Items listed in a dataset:
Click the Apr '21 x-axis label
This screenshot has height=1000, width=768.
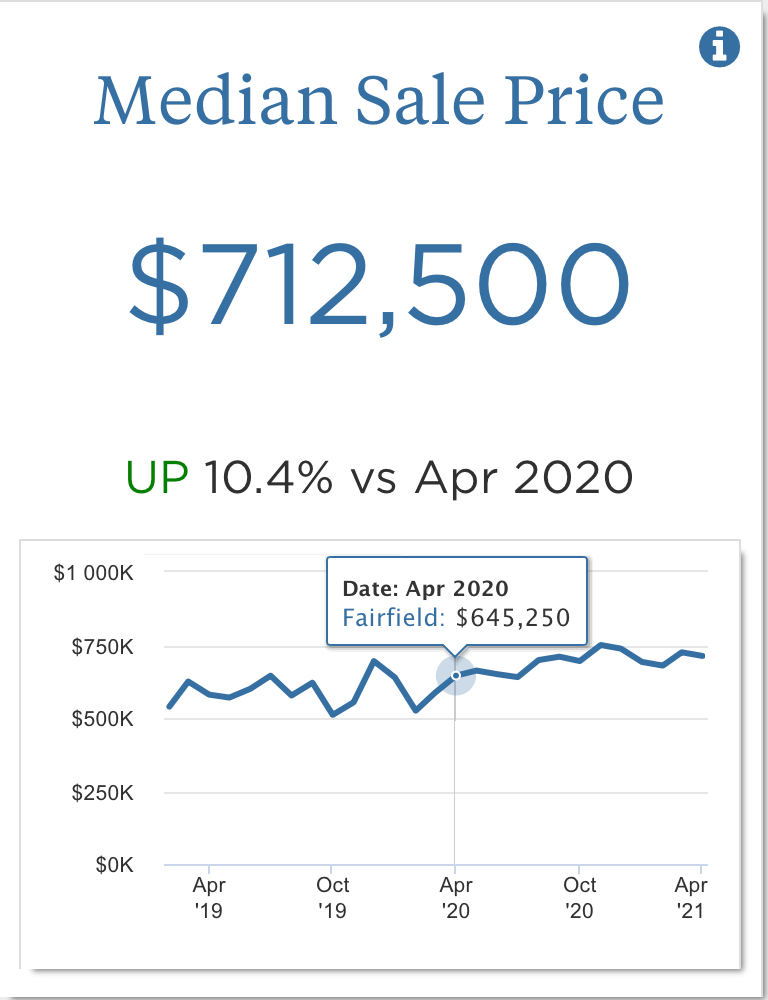(691, 897)
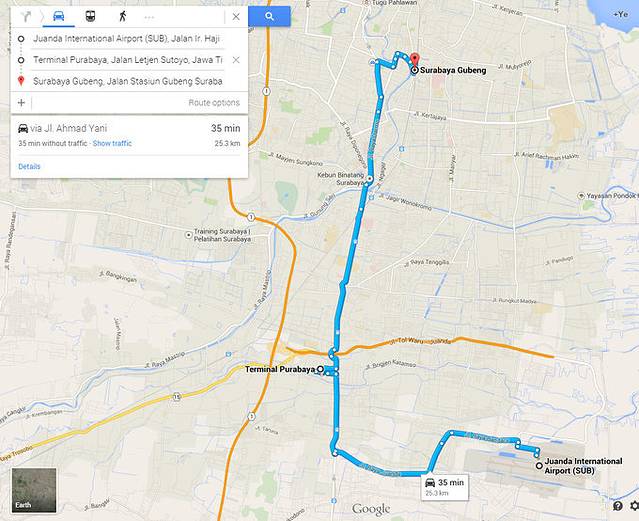Edit Juanda International Airport origin field
This screenshot has height=521, width=639.
click(x=126, y=39)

-- Instructions for the task --
Return the entries above exactly and in full; do not include images.

-- Task answer --
Click the Apr '21 x-axis label
This screenshot has height=1000, width=768.
(691, 897)
Edit Juanda International Airport origin field
This screenshot has height=521, width=639.
click(x=126, y=39)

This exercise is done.